Flood waters rose across Australia’s northeast today, covering an area bigger than France and Germany combined, inundating 22 towns and stranding 200,000 people, and closing one of the country’s major sugar export ports.

Flooding has already shut major coal mines in Queensland state and its biggest coal export port, forcing a long list of miners such as Anglo American and Rio Tinto to slow or halt operations.

The worst flooding in about 50 years has been caused by a La Nina weather pattern that has resulted in torrential rain over the past two weeks across northeast Australia.

“This disaster is a long way from over,” Queensland state premier Anna Bligh told reporters today.

“We now have 22 towns or cities that are either substantially flooded or isolated. That represents some 200,000 people spanning an area that’s bigger than the size of France and Germany combined.”

Prime Minister Julia Gillard toured the flood-hit sugar city of Bundaberg, which closed its port today after flood debris was washed downstream into shipping channels and damaged navigation beacons.

“This is a natural disaster across Queensland,” said Gillard in announcing a A$1 million (RM3.1 million) government contribution to a flood aid appeal that now totals A$6 million.

Shipments of sugar from Australia, one the world’s leading exporters of the sweetener, have been disrupted because of the closure of Bundaberg’s port. The port normally ships about 400,000 tonnes of raw sugar a year, with three 30,000-tonne vessels due to arrive in the next few days.



“If the port is closed for only a few days it won’t be a big issue but any extended delay would cause some concern,” said Brian Mahoney, an executive with Marybrough Sugar Factory Ltd, which ships through Bundaberg.

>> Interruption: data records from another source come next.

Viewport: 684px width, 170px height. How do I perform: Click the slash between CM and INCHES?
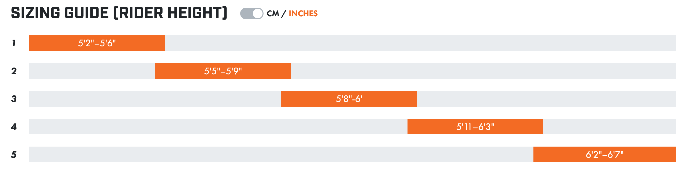(284, 14)
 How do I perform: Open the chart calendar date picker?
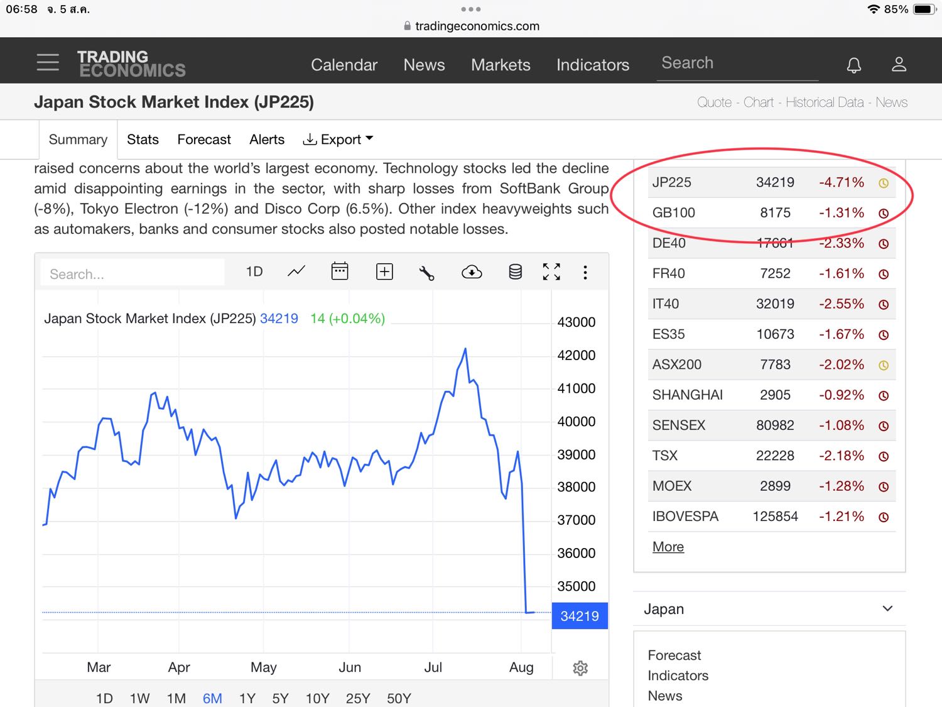(x=340, y=271)
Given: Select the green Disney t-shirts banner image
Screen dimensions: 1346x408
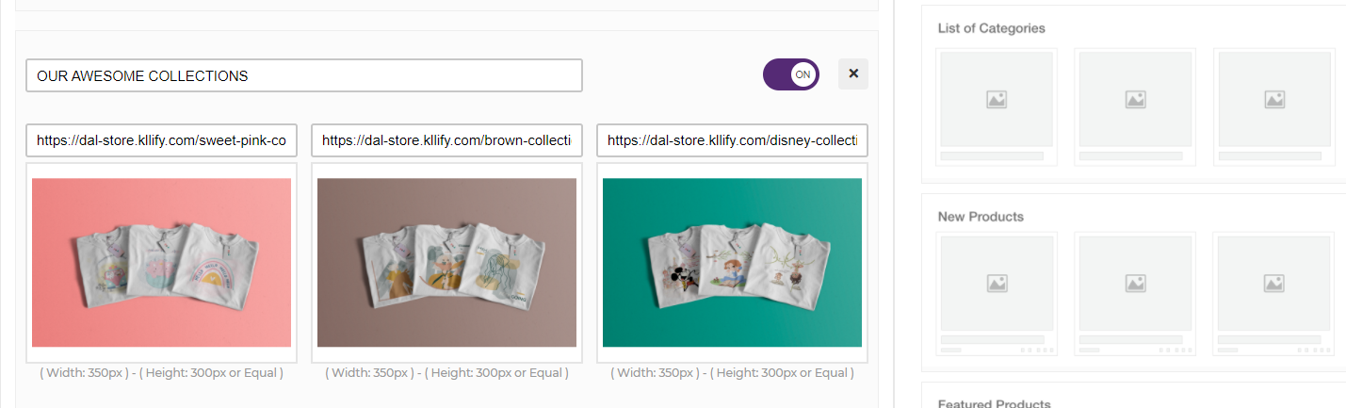Looking at the screenshot, I should click(x=732, y=262).
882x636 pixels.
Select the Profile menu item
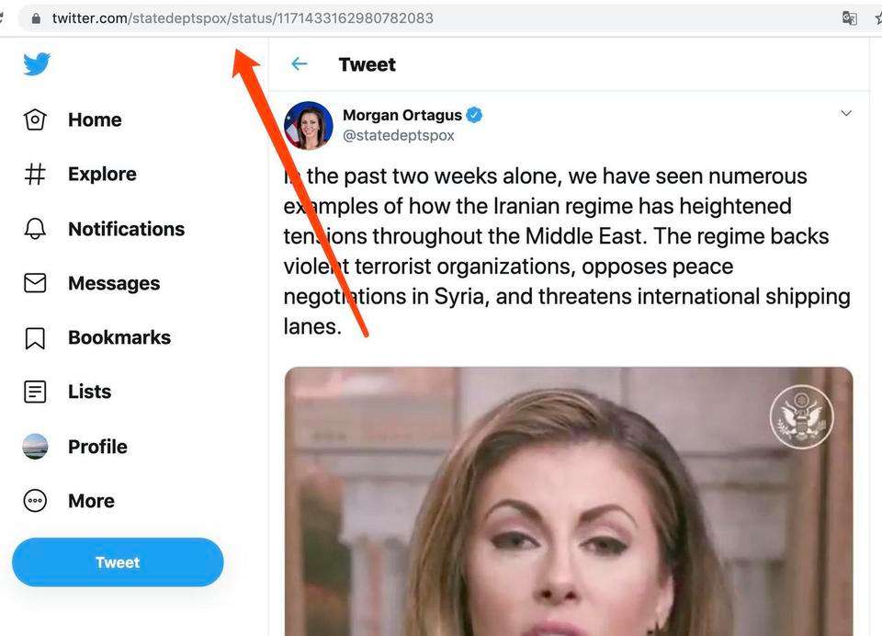click(97, 447)
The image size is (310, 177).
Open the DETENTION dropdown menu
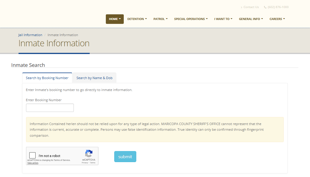coord(137,19)
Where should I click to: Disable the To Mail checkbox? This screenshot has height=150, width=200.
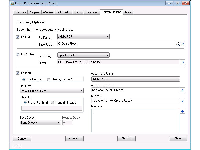(18, 73)
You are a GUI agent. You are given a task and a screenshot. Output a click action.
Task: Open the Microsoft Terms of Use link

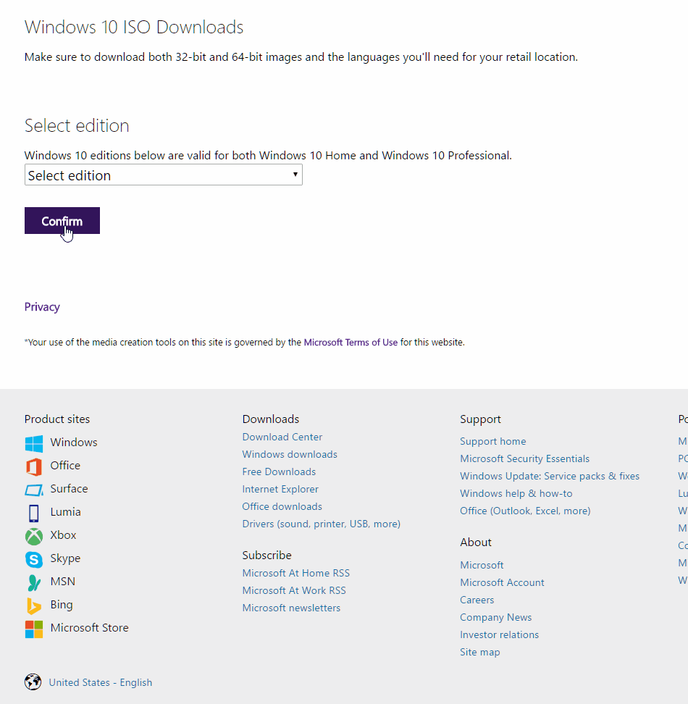(351, 342)
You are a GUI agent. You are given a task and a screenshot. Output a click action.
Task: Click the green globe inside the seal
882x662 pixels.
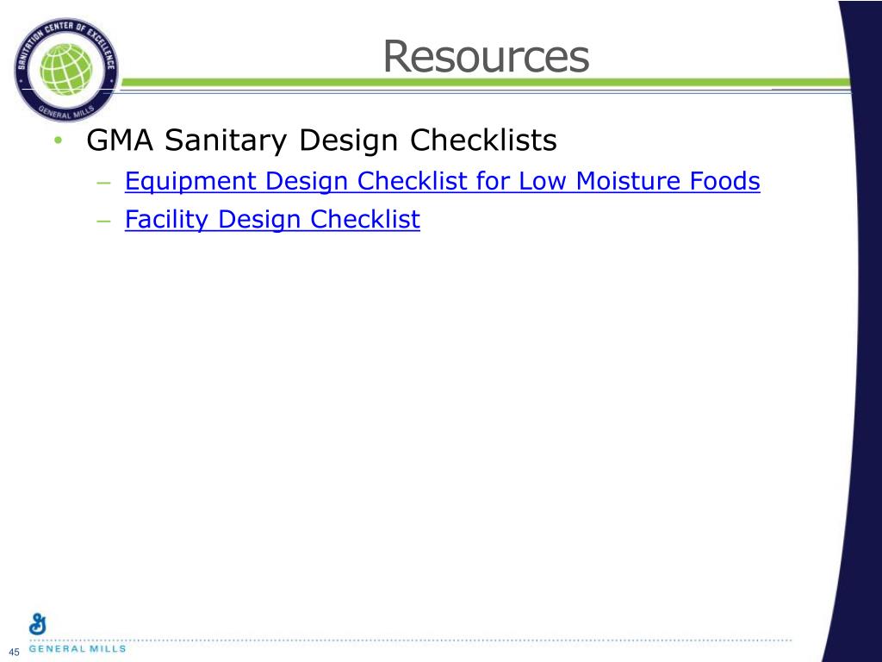click(66, 69)
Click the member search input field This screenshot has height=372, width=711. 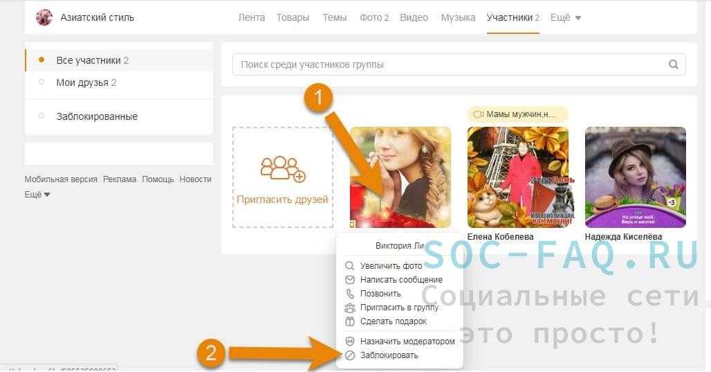point(450,64)
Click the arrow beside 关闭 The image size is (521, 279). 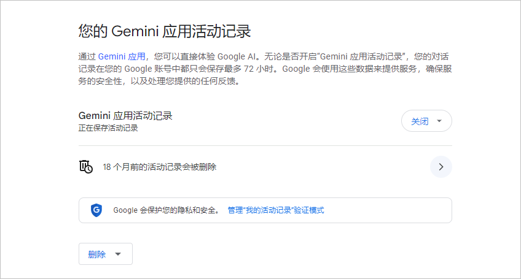tap(439, 121)
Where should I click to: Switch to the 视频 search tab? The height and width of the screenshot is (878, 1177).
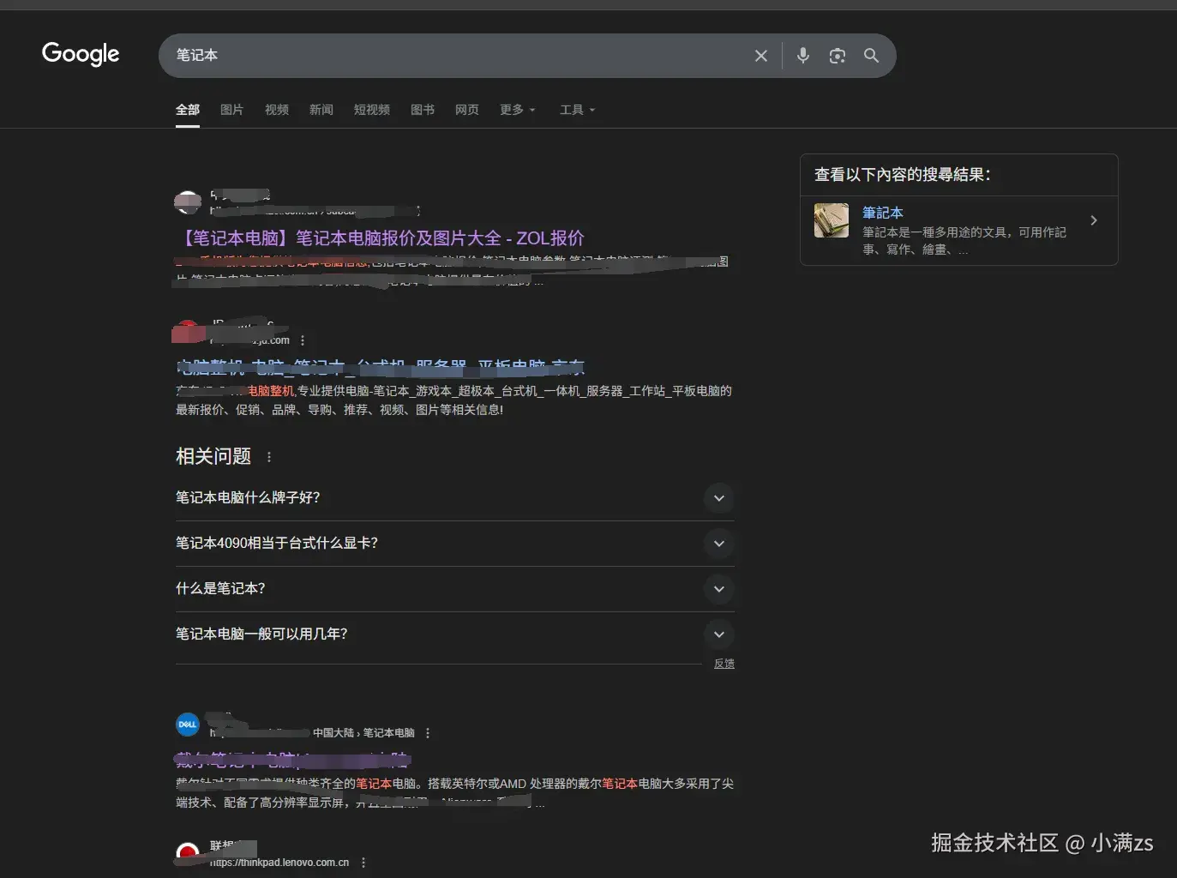pyautogui.click(x=276, y=110)
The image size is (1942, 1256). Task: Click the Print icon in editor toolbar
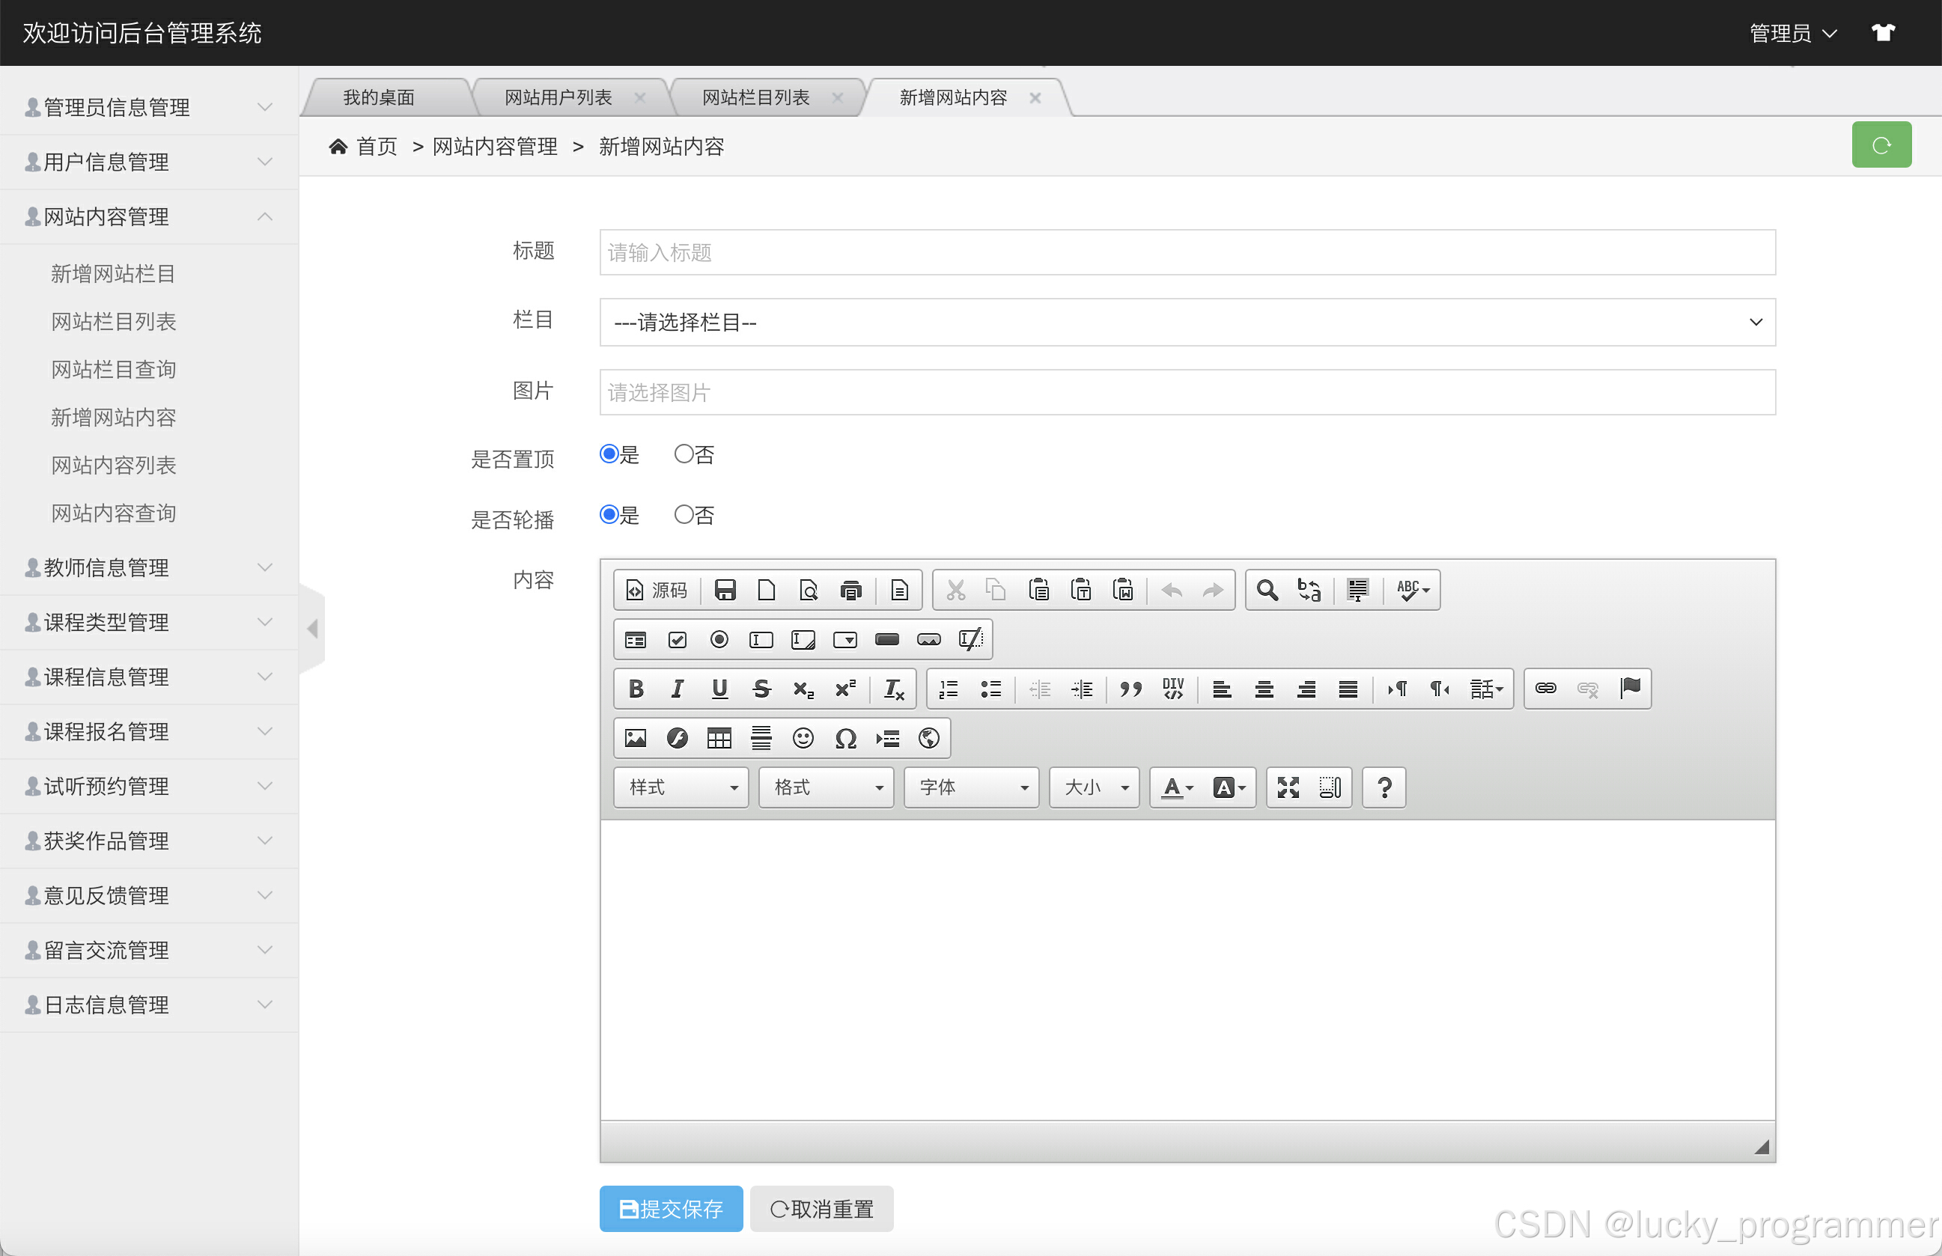coord(851,590)
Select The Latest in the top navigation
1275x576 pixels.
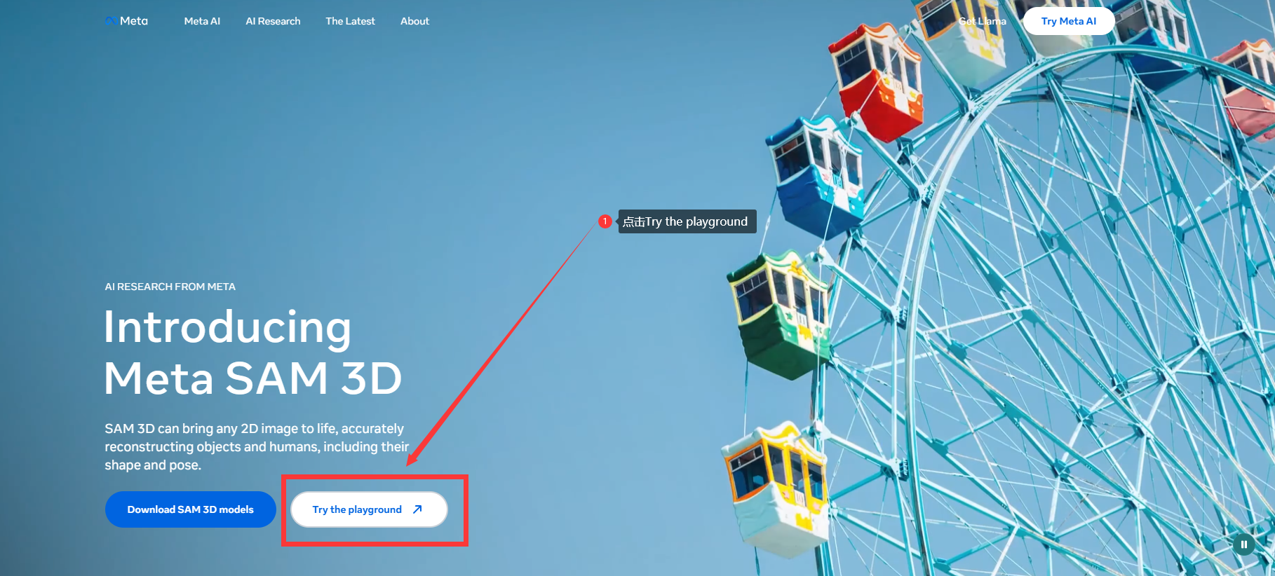tap(350, 21)
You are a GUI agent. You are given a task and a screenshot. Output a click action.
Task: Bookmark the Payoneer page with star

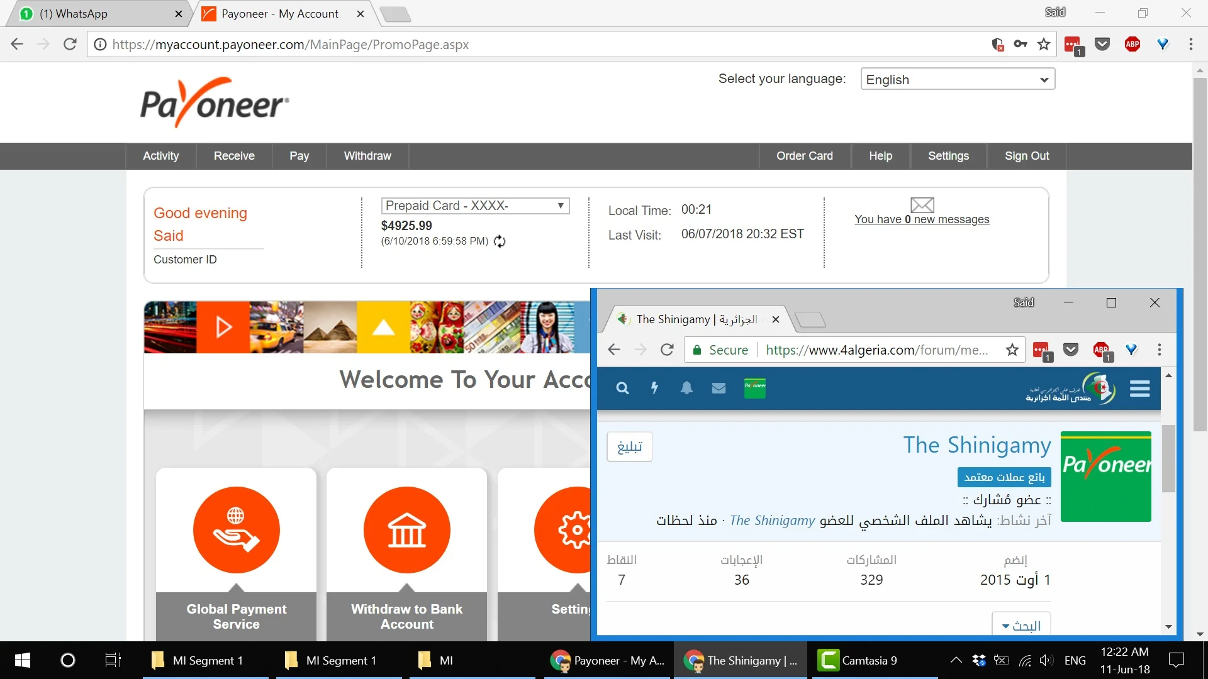1044,44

The inland sea that now stretches across Queensland is dotted with the roofs of flooded homes, islands of dry ground crowded with stranded livestock, and small boats ferrying people and emergency supplies.

Bundaberg resident Sandy Kiddle hugged Gillard as she told of the heartbreak of seeing her house flooded.

“It was just a sea of water and I thought the beach would never come to our house,” Kiddle told Gillard from the evacuation centre she now calls home.

Australia has recorded its wettest spring on record, said the nation’s weather bureau, causing six major river systems in Queensland state to flood. Several rivers in New South Wales state have also caused flood damaging the nation’s wheat crop.

Possibly as much as half the Australian wheat crop or about 10 million tonnes has been downgraded to less than milling quality because of rain damage, tightening global supplies and contributing to prices for the grain rising about 45 per cent this year, the biggest surge since 2007.

The floods have also pushed coking coal and thermal prices sharply higher, and tight markets are keeping a close eye on further disruptions. Queensland’s ports have an annual coal export capacity of 225 million tonnes.

Australia is the world’s biggest exporter of coking coal used to make steel, and accounts for about two-thirds of global trade. It is also the second-biggest exporter of thermal coal used for power generation.

Emergency authorities in Queensland said the flooding was not expected to reach a peak in some areas until Sunday, and would not recede for at least a week.

Authorities are warning of rising health risks from floodwaters in Queensland, along with the danger of crocodiles and snakes in flooded homes.